Однако очень скоро ситуация в Лондоне резко изменилась. Вероятно, в расчете на людей, подобных Фурману, британцы с охотой согласились на проведение совместных операций. Однако главой американской миссии стал не он, а человек совершенно иного склада. Им оказался майор Горас Калверт, хороший специалист в области разведки, прекрасно знакомый с состоянием дел в американском ядерном проекте, человек жесткий, пунктуальный и большой формалист. Калверту присвоили звание помощника военного атташе, и он вскоре прочно обосновался в одном из помещений «Тьюб эллойз», его штат был очень невелик — всего шесть человек, но все — и офицеры, и агенты — были сильными и деятельными работниками.

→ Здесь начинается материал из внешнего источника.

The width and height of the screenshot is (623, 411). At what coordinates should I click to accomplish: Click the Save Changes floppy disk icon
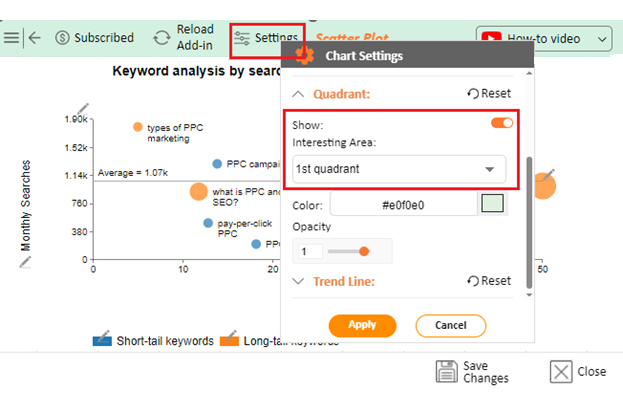[447, 371]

Калверт начал с того, что решил выяснить, располагают ли немцы нужным количеством урана, а попутно и тория. Научные же и технические возможности Германии изготовить бомбу сами по себе не вызывали у американцев в то время никаких сомнений. Поскольку с начала войны Германия, по-видимому, была лишена доступа к источникам тория, считалось, что она не располагает сколько-нибудь значительным количеством этого металла. А учитывая огромные трудности получения урана-235, предполагали, что немецкие физики скорее всего делают ставку на плутоний и что для его получения они располагают достаточным количеством природного урана. Но не только материалы интересовали Калверта. Он не забыл и об ученых. Он составил список из пятидесяти ведущих атомщиков и начал систематический розыск.
Даже если бы тяжелую воду и уран использовали в Германии не для получения плутония, следовало учитывать другую серьезную опасность — производство в ядерных реакторах больших количеств радиоактивных поражающих веществ. Эти опасения возникали уже не в первый раз, но теперь они стали более конкретными.

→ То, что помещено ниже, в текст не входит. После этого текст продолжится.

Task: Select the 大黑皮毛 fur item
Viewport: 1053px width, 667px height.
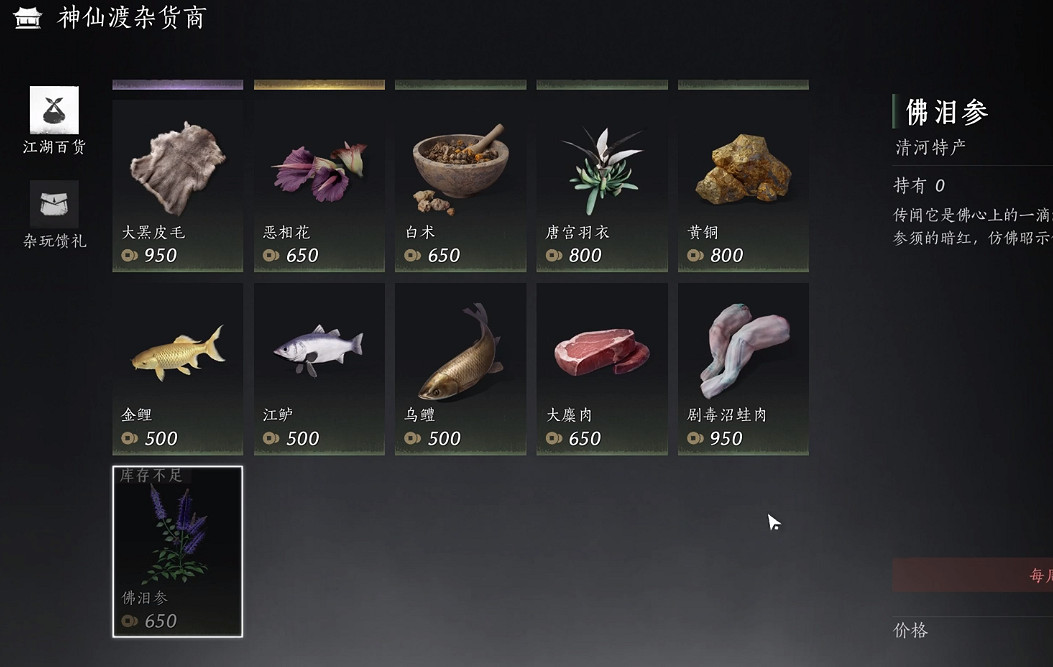Action: tap(177, 185)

В январе Черчилль принял лорда Черуэлла, фельдмаршала Дилла и генерала Деверса. Последний рассказал премьер-министру о возможности изготовления в Германии бомб для заражения местности радиоактивными веществами; каждая такая бомба, по словам Деверса, могла заразить смертельной дозой участок площадью в две квадратные мили. «Все это представляется весьма серьезным», — озабоченно сказал Черчилль в ответ на сообщение Деверса. Однако Черуэлл напомнил ему об аналогичных опасениях американцев, высказывавшихся еще прошлым летом. По мнению научного советника Черчилля, подобное направление немецких работ можно было считать «почти невероятным». С мнением Черуэлла согласились, и было решено, что фельдмаршал Дилл сообщит его американцам. А британская разведка не побоялась поставить на карту свое реноме и утверждала, что атомные работы в Германии ведутся в весьма умеренном объеме и потому нечего опасаться ни немецкой атомной бомбы, ни радиоактивных поражающих веществ.
Однако весной 1944 года американцы испытывали сильное недоверие к Интеллидженс сервис. Оно явилось следствием пережитого американцами шока, когда английская разведка с большим запозданием сообщила им о разработке другого нового вида оружия[39]. Гровс же относительно уверенности англичан в скромных успехах немецкого атомного проекта писал: «Я не мог бы доказать этого, но уверен, что немцы, имея столь мощный научный потенциал и сильную группу первоклассных физиков, могли бы продвинуться очень далеко и значительно опередить нас». По мнению Гровса, в Германии при разработке и создании атомной бомбы не будут считаться со здоровьем и безопасностью людей и, вероятно, именно таким путем сумеют приготовлять большие количества радиоактивных веществ и снаряжать ими бомбы с обычной взрывчаткой. Внезапное применение подобных бомб могло бы вызвать панику в союзных странах.